When I first saw the play, I didn't understand the need for the second act, in which the young couple's illusions of love come undone. Still, I could overlook the complications because in the end, the love story works out. I sang the songs, I dreamt of September, and slowly I grew up.
When I left home to go to college, I was very much like the boy in the story -- heading off to New York City -- that shining world beyond the road.
It took me a while to get my bearings straight -- so much concrete and steel, and so little sky. It was weeks before I rode the subway.
For my 19th birthday, I went with three friends to see "The Fantasticks" in its Greenwich Village home. Despite having spent years delighting in the music, I had forgotten some of the events of the play. I began to be bothered by the complications.

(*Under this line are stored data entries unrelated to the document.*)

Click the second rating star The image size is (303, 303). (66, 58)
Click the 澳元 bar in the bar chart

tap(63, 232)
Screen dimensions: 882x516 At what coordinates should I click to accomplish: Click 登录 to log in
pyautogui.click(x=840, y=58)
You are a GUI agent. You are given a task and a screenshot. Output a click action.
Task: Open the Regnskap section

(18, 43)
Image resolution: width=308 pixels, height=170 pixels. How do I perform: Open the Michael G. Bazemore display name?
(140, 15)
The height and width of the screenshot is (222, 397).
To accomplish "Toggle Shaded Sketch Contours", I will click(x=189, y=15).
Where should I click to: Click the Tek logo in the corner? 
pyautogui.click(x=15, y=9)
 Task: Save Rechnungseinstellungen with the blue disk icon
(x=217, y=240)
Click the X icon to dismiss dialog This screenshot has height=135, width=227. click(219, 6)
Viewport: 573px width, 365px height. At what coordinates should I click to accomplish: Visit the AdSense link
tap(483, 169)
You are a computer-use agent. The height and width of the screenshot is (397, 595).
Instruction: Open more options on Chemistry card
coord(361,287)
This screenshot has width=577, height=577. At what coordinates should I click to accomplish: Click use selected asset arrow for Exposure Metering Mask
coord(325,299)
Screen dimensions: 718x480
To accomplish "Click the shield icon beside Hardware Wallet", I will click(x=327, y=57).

In his essay about the play, Jones writes that the theme behind the Fantasticks is that "one must give up one's youthful illusions and romanticism and move into the season of maturity and reality."
In the first half of the play, the girl and the boy are mesmerized by illusions of a more exciting life. But in the second half, they find out how painful the world can be. When the couple reconciles, they are far less giddy and dramatic -- they have been bruised by experience -- but they are also more grown-up, and more able to love each other from the fullness of their hearts, rather than the shallowness of teen-age infatuation.
So, too, in the 13 years since I first saw "The Fantasticks," I have grown up quite a bit, seen some of the world, and come back fundamentally the same person, but one who is wiser.
Like the girl in the play, I used to dream of a dashing young suitor to save me from looming dangers, and mundane reality. Someone to make my worries disappear and set all the wrong things in my life right. Someone who would understand the exciting, passionate me beneath the ordinary exterior.
Experience has taught me that no suitor, no matter how perfect, will solve all my problems. In the almost three years since I've been out of college, I've found myself constantly forced to make decisions about things that I always hoped would magically fall into place. Where to live, where to work. Somehow it doesn't feel like happily ever after, or the calm steadiness and certainty that was supposed to descend upon me when I became an adult, whenever exactly that was (if it has even happened yet).
Just like those of the girl and boy in "The Fantasticks," my life hasn't always worked out just as I imagined it would, and there have been hardships and disappointments that I would never want to relive. But I am less hollow for each of my experiences. When it's all said and done, my life has been far less fantastick, but a great deal more interesting than I could have ever imagined.
Much to my surprise, I have felt empowered by the burden of choice -- knowing that, rather than just submitting myself to a predetermined fate, there are choices that I can make that will affect my immediate happiness, if not my destiny.

But that doesn't mean that I have abandoned romanticism entirely.
Once or twice a year I play my recording of the music and allow myself to dream again of the boy next door who never lived next to me, and the high wall in the garden to separate us, and allow us the delight of secret meetings.
And though I live in serious reality, there is time yet for moon gazing and dreams of September, even in the midst of dreary March.